Banking crisis makes US recession likely

The recent banking crisis spurred by the collapse of Silicon Valley Bank (SVB) and Credit Suisse takeover has accelerated the US’ path to recession, according to American Century Investments.
The US-based investment manager said investors should focus on “quality” securities and reduce risk of exposure to volatile areas such as real estate, as inflation remains likely to remain higher than the US Federal Reserve’s two per cent target.
“Tighter financial conditions and interest rates, in response to elevated inflation and banking industry turmoil, is and will continue to take a toll on consumer spending, credit creation, corporate earnings, and investor sentiment,” Victor Zhang, Chief Investment Officer at American Century Investments, said.
“The compounded effects of nine consecutive Fed rate hikes, raging inflation, supply chain disruptions and soaring interest rates will thwart growth.

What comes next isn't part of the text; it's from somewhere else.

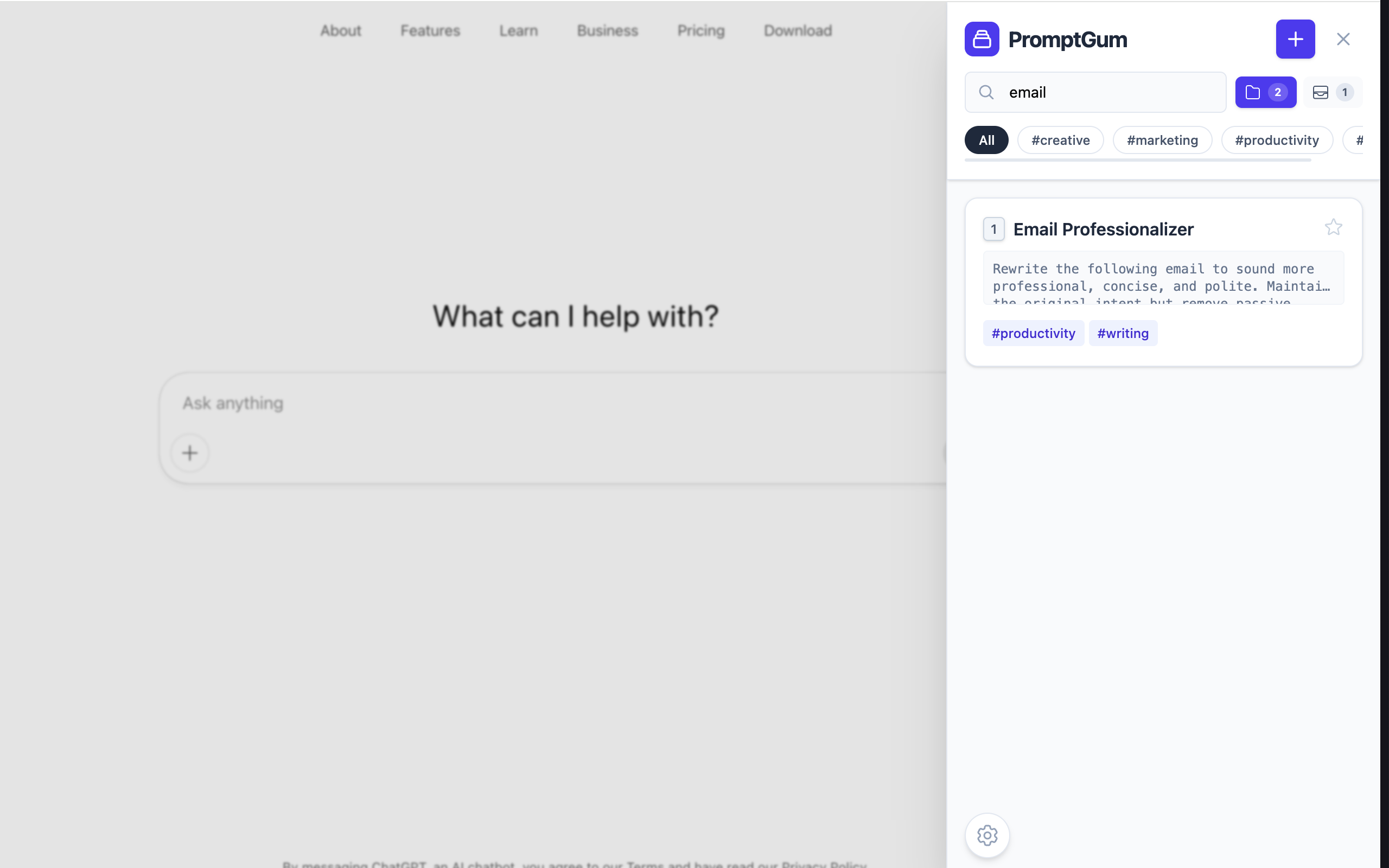The width and height of the screenshot is (1389, 868).
Task: Open the Pricing menu item
Action: 700,30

“Accordingly, we believe these factors make recession the most likely economic outcome in coming months.”
Zhang also said as recession looms, US Treasury yields are likely to drop and credit spreads will widen.
“Given that outlook, investors would do well to consider increasing duration exposure in fixed income portfolios as bonds and strategies with longer durations may offer performance advantages as rates decline,” he said.
“Inflation-protection and higher credit-quality strategies appear attractive as well. As the economy gets weaker and corporate earnings deteriorate, credit selection is critical in avoiding fundamentally poor, overly recession-sensitive issuers.”
Zhang said investors have historically benefitted from focusing their portfolios on quality growth and value companies with “stable revenues, dependable earnings growth, predictable cashflow, healthy balance sheets, and manageable debt load”.
“Conversely, economically sensitive value sectors, such as financials, industrials and energy, tend to lag alongside lowered growth expectations. Additionally, commodities can lose their attractiveness when consumer and industrial demand wanes, and real estate stocks may lag as poor economic conditions and declining consumer demand weigh on property markets,” he said.
“That’s why we believe inflation-protection strategies should be core components in fixed-income allocations, even if inflation falls from current elevated levels.
“Within equities and real assets, quality will be key and will help investors safely navigate a recession.”